▶ _Exercise_: Which lines of the entries contain the string "each"? Please find them and copy them.

▶ _Information given_:
┌──
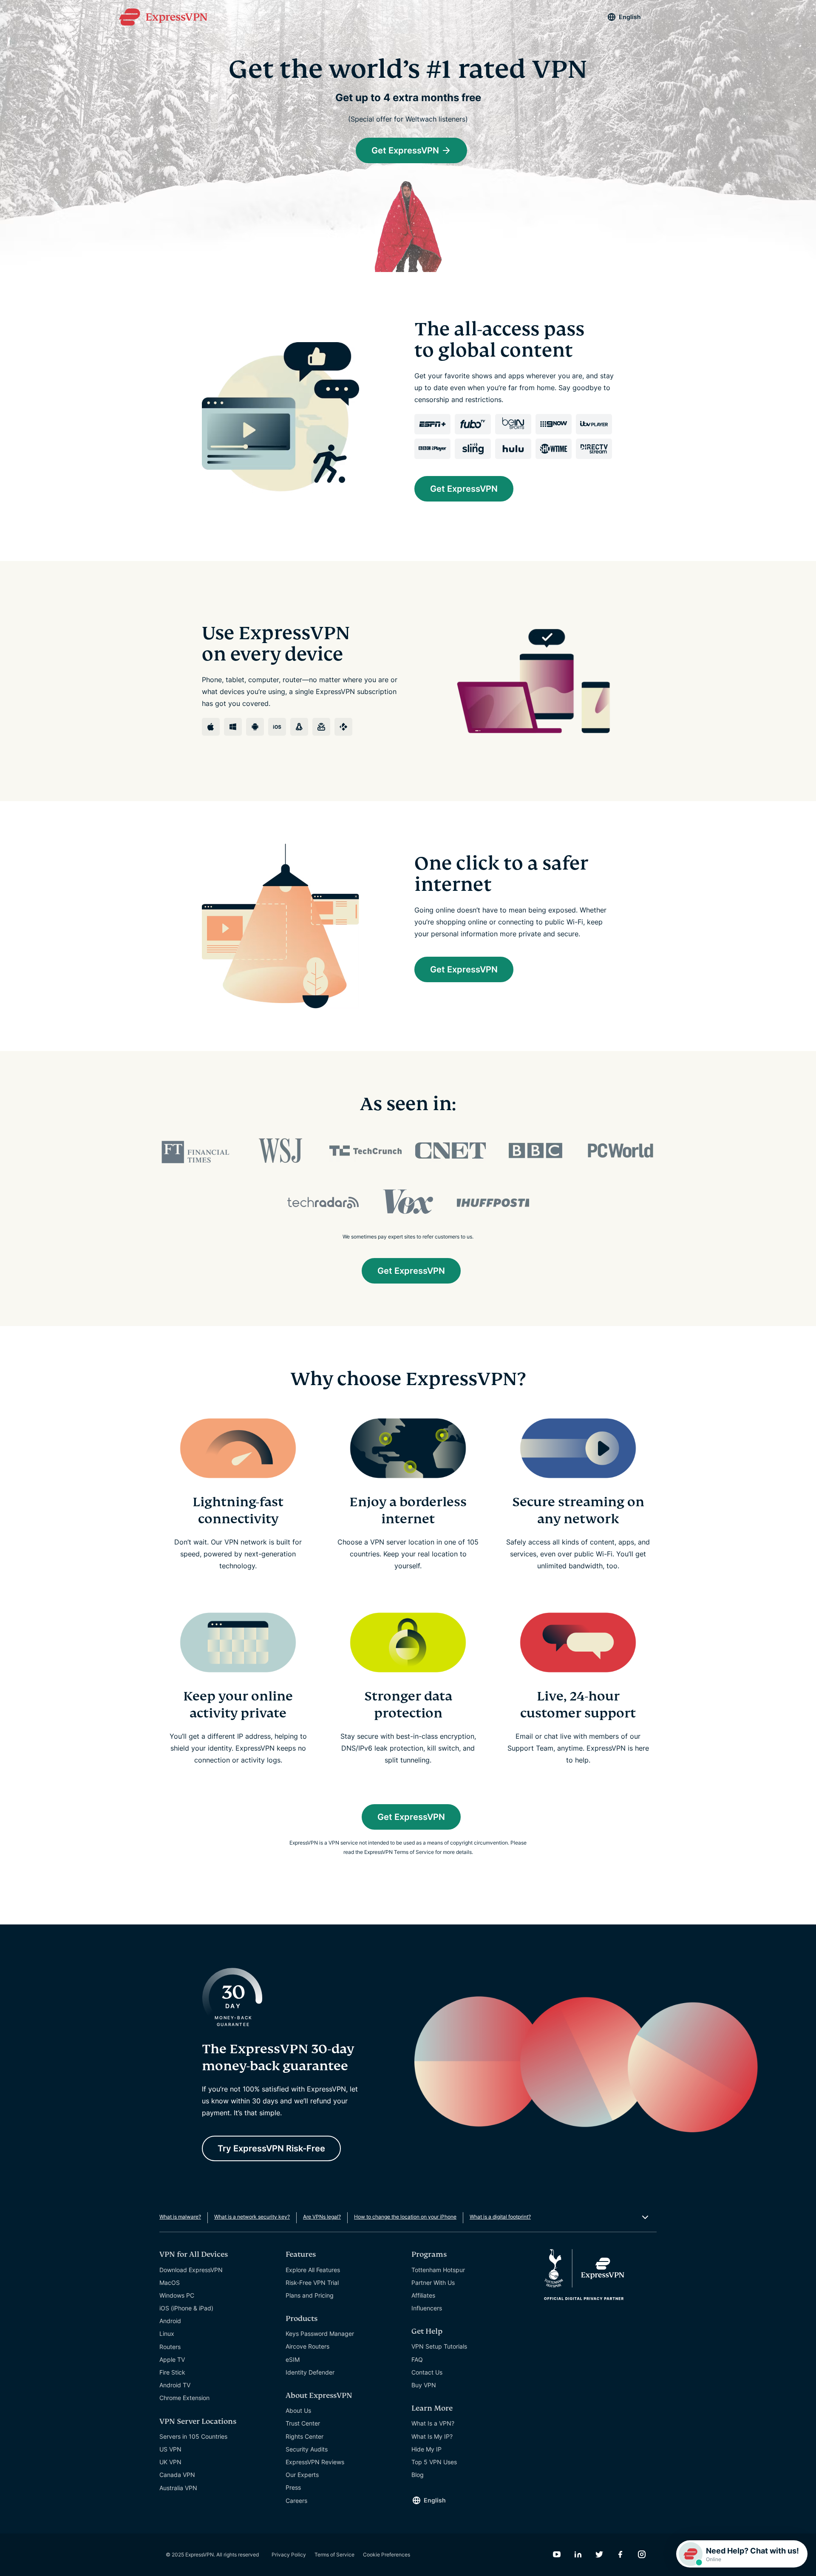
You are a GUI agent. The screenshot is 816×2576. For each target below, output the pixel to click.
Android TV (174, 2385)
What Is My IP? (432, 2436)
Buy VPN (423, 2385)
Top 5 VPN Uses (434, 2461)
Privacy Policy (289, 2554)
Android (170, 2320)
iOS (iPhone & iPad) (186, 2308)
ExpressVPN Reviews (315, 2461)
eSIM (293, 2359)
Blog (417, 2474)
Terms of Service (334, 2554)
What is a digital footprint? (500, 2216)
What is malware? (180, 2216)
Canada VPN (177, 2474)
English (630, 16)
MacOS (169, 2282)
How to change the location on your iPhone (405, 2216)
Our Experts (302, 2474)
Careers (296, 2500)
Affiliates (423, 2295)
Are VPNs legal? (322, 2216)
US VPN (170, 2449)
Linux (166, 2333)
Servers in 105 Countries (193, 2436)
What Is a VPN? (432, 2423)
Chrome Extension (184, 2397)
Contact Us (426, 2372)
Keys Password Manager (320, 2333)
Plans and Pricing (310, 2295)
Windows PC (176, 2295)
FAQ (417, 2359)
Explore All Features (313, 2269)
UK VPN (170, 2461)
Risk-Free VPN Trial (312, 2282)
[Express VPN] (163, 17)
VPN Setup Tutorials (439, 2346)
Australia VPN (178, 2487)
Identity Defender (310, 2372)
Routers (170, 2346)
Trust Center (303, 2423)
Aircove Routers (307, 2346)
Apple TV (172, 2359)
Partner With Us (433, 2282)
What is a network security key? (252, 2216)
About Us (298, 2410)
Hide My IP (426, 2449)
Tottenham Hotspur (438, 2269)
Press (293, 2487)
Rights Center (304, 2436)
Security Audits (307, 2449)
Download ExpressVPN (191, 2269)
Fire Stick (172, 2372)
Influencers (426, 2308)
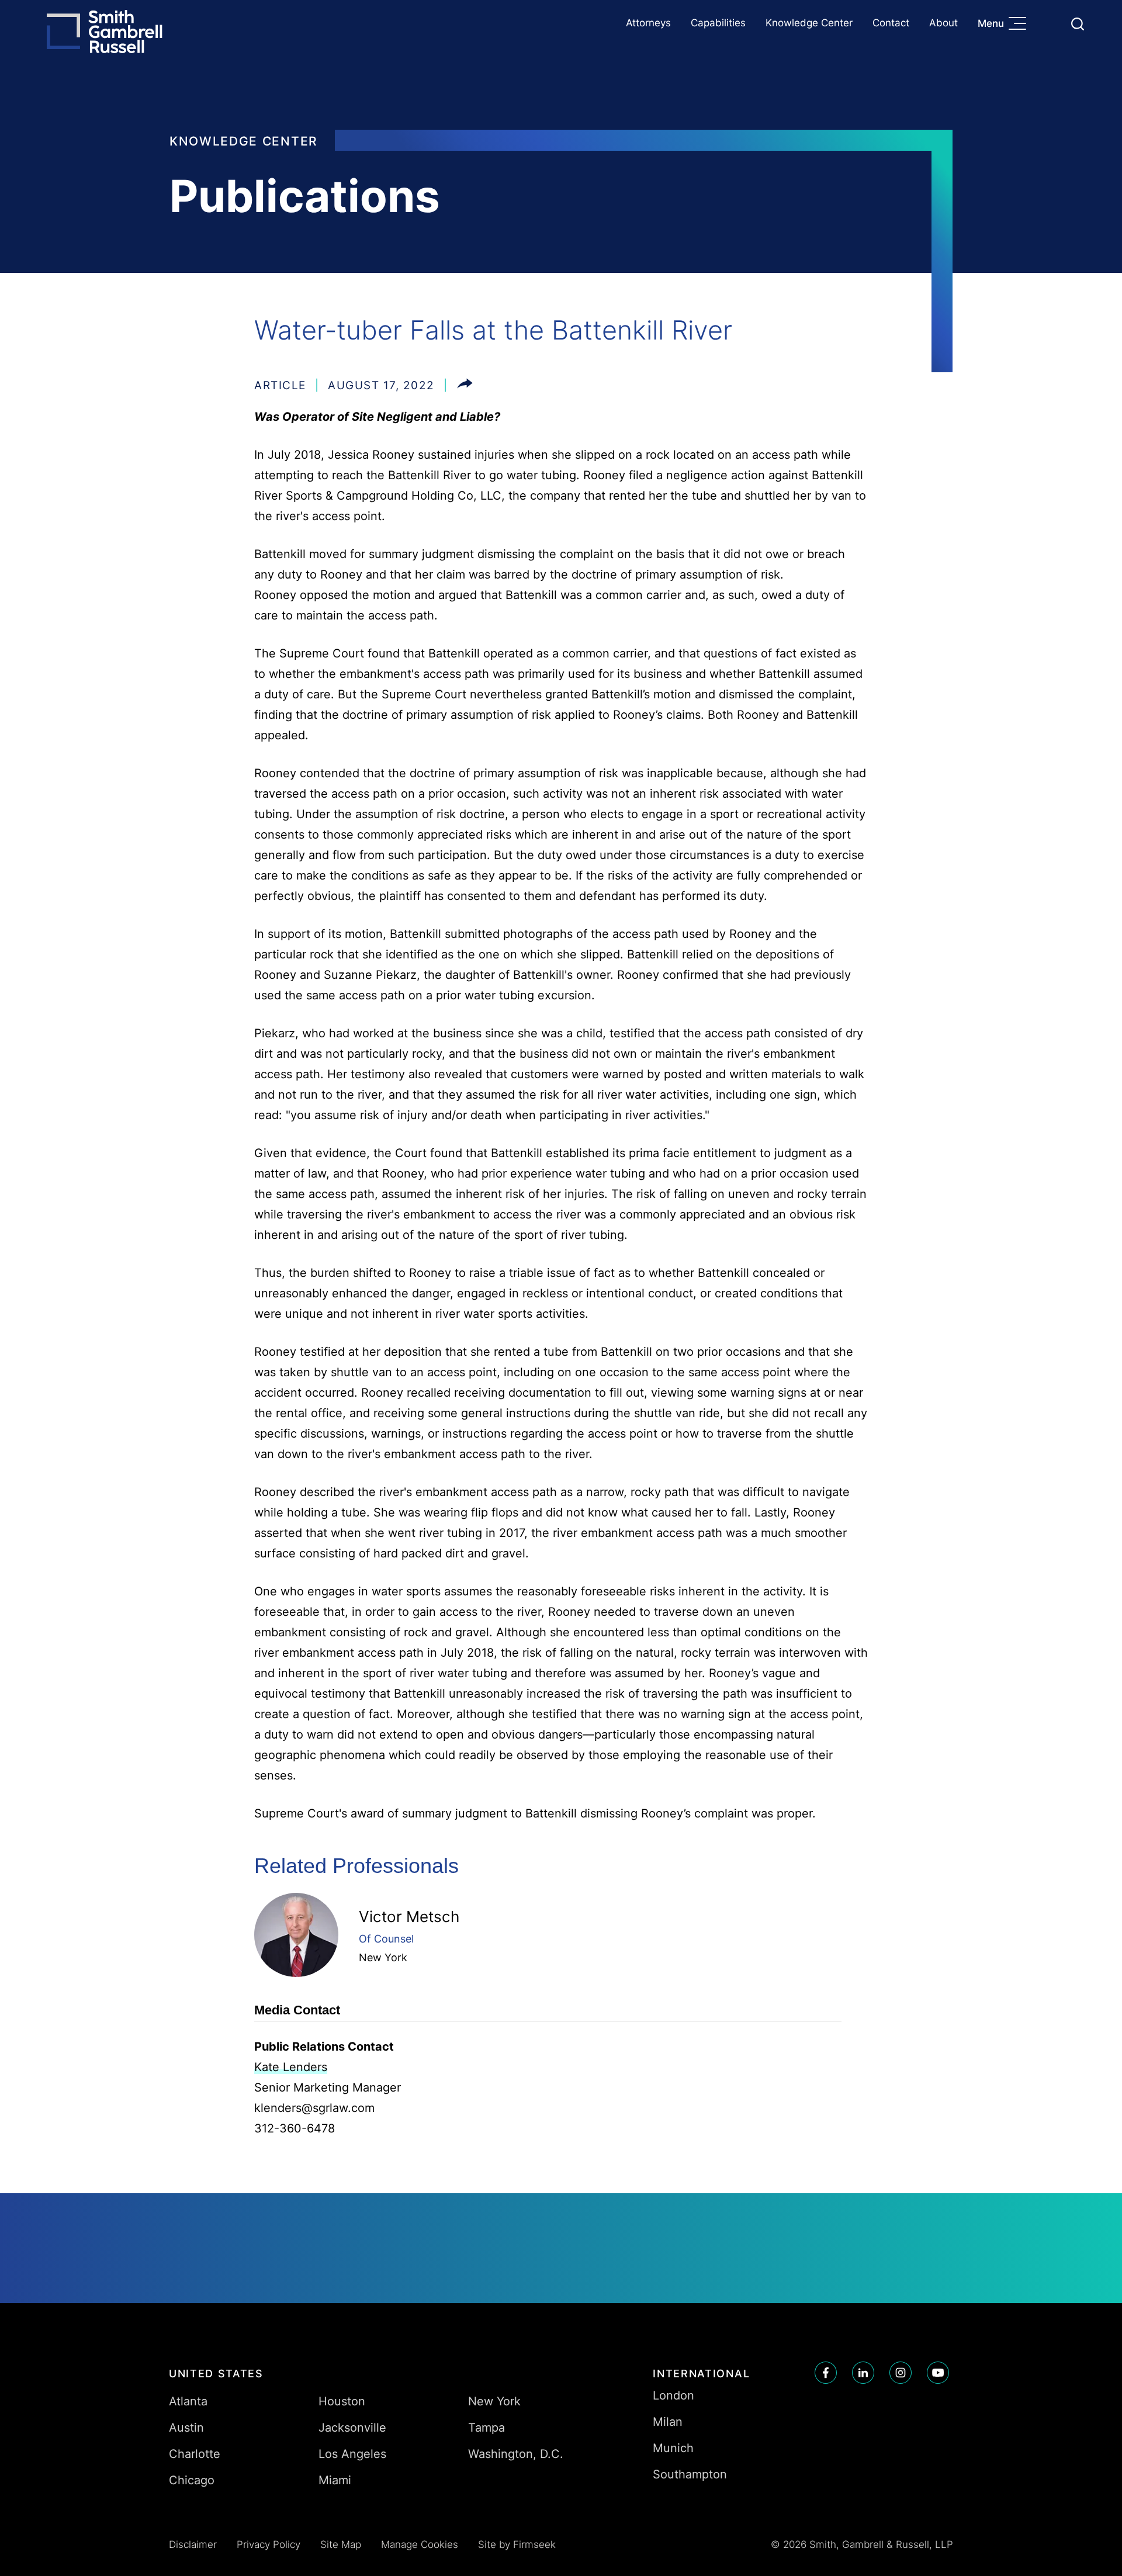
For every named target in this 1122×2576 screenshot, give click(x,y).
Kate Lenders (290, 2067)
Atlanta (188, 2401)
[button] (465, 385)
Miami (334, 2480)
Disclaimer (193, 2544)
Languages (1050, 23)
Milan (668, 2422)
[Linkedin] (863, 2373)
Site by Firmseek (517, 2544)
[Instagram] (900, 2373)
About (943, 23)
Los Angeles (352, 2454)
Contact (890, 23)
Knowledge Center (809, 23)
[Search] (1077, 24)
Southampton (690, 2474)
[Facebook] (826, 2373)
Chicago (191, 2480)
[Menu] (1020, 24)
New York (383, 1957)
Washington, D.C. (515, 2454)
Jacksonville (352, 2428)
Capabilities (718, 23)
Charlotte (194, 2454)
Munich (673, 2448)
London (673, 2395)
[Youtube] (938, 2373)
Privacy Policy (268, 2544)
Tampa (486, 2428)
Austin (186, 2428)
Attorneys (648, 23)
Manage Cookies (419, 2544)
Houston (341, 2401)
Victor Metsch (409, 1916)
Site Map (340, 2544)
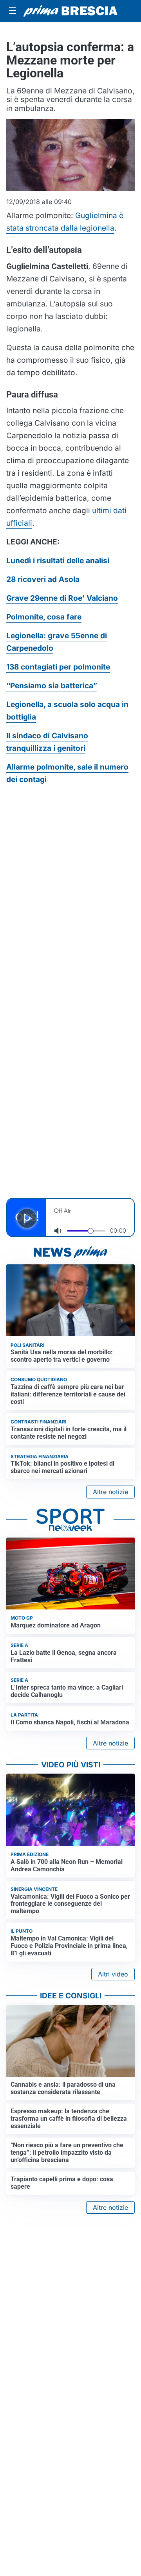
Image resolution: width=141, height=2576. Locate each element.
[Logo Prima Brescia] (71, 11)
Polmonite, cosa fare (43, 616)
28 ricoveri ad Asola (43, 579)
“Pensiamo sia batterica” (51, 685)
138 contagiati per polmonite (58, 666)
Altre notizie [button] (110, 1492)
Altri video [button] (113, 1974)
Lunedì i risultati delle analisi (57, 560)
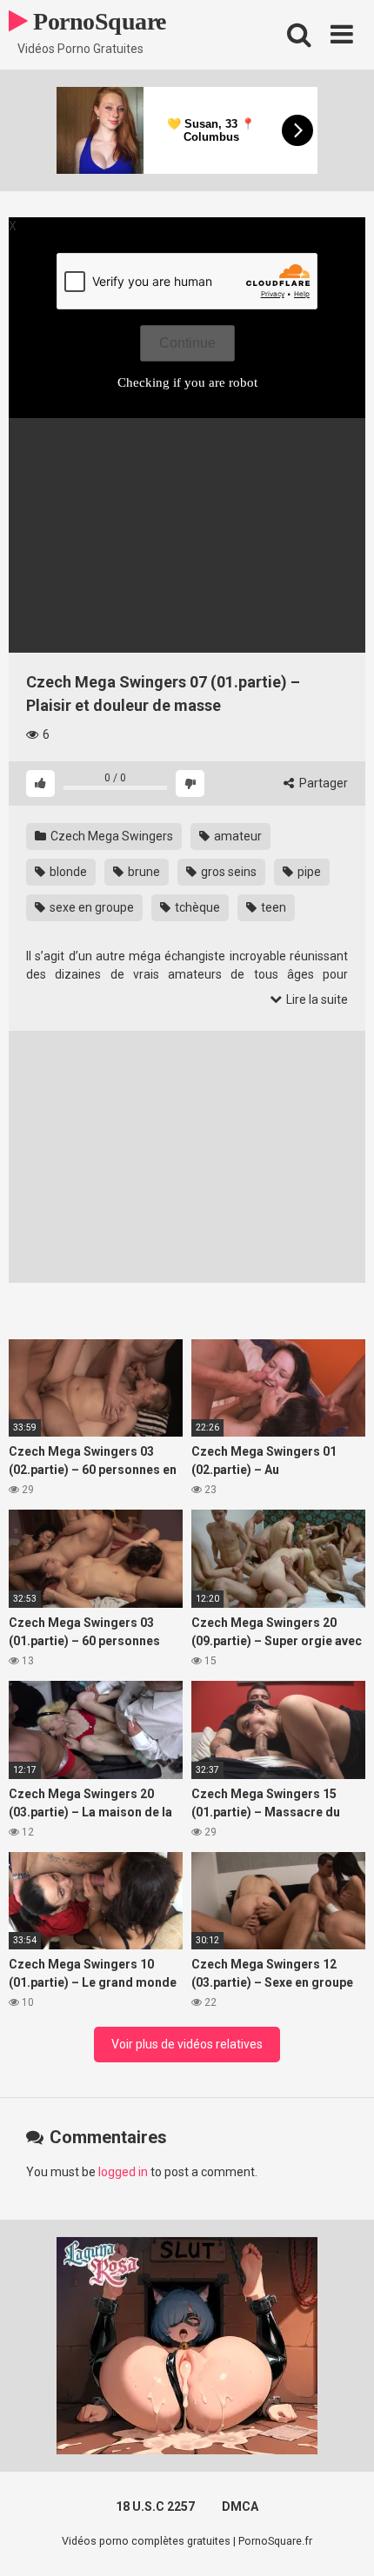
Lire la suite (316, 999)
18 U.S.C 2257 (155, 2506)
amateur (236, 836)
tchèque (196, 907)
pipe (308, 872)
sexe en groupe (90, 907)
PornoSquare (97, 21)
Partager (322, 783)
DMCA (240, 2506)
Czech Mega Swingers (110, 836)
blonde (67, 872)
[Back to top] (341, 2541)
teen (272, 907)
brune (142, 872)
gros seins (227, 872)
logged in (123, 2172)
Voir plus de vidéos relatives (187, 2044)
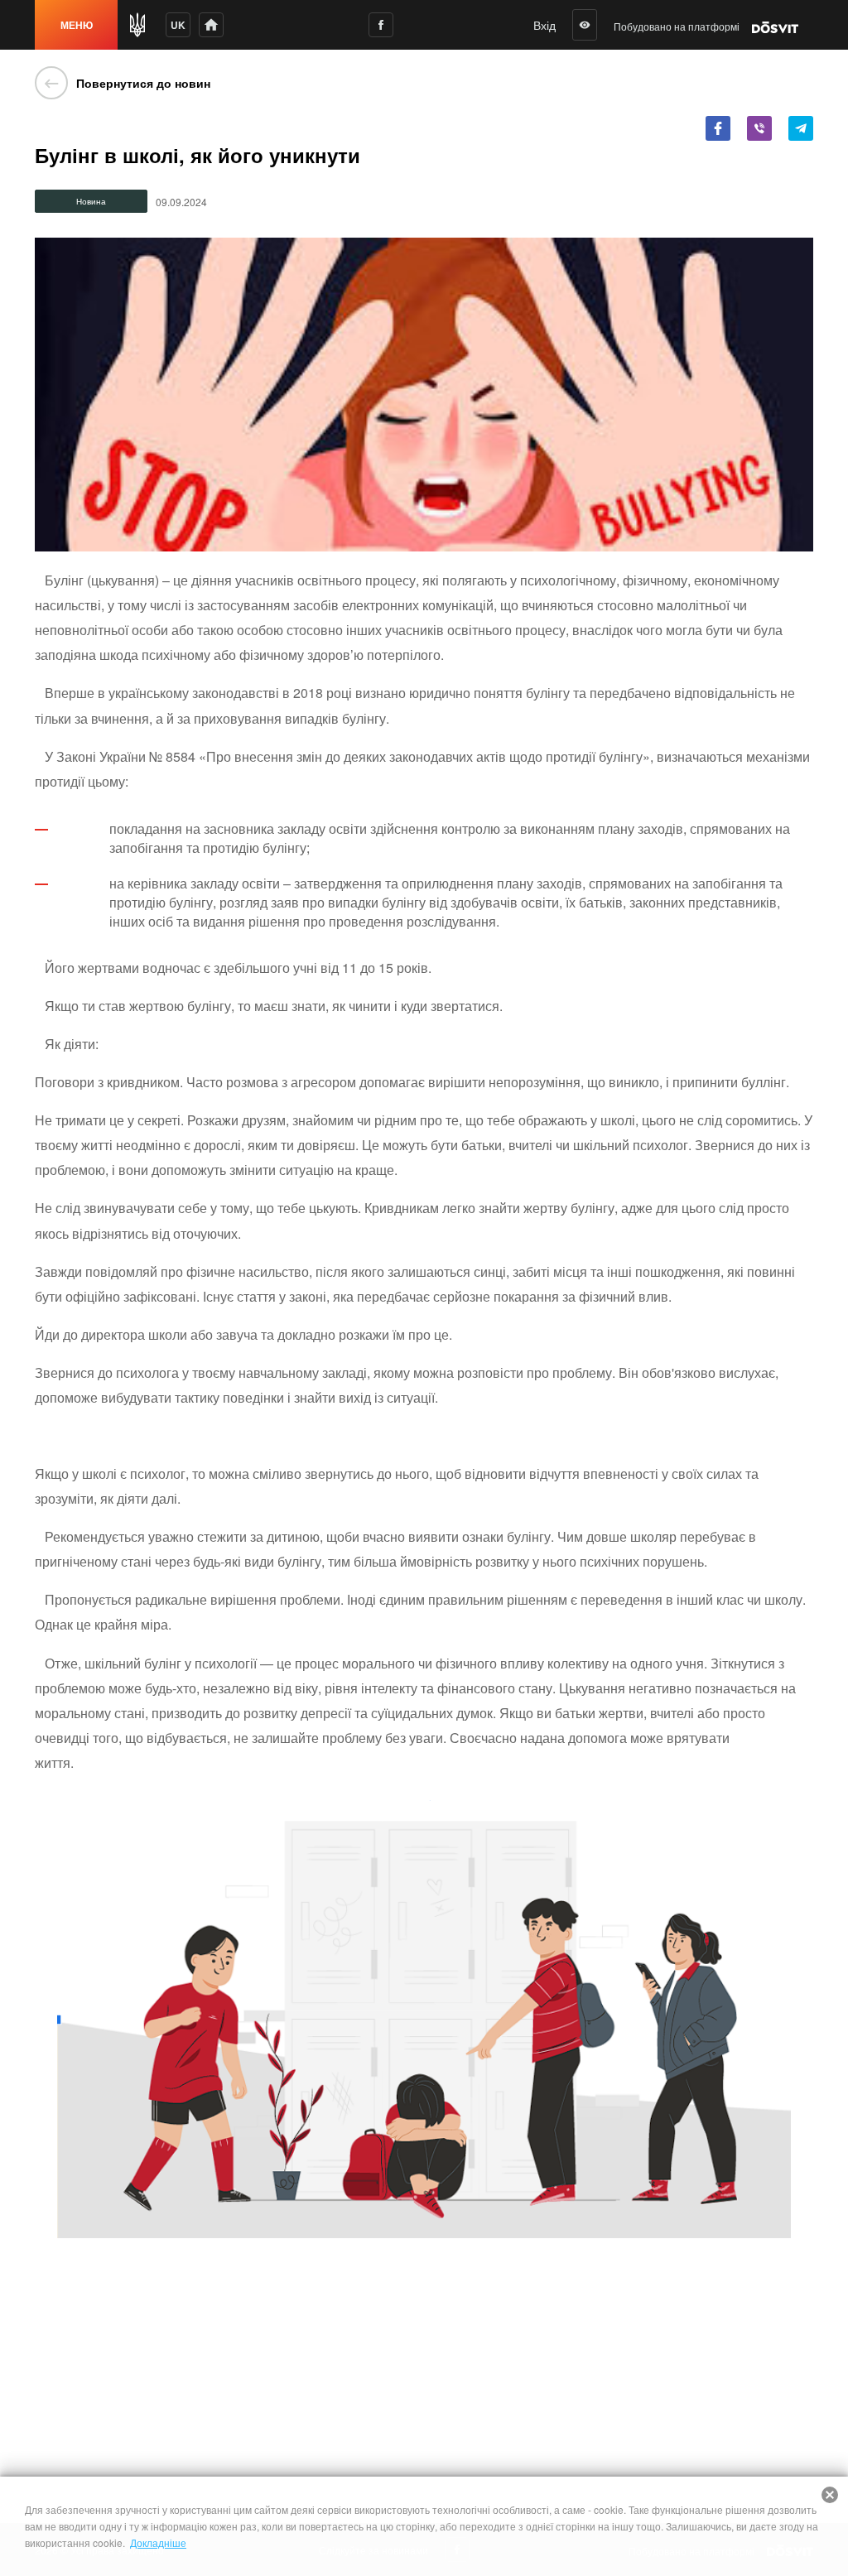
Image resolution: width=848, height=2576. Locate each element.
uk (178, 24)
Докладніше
└──
▶ _Answer for the task_:
You are a GUI agent. The screenshot is 816×2576. For each target below, output the pixel to click.
Image resolution: width=141, height=2576. Locate each element.
Image resolution: width=848, height=2576. Locate each element.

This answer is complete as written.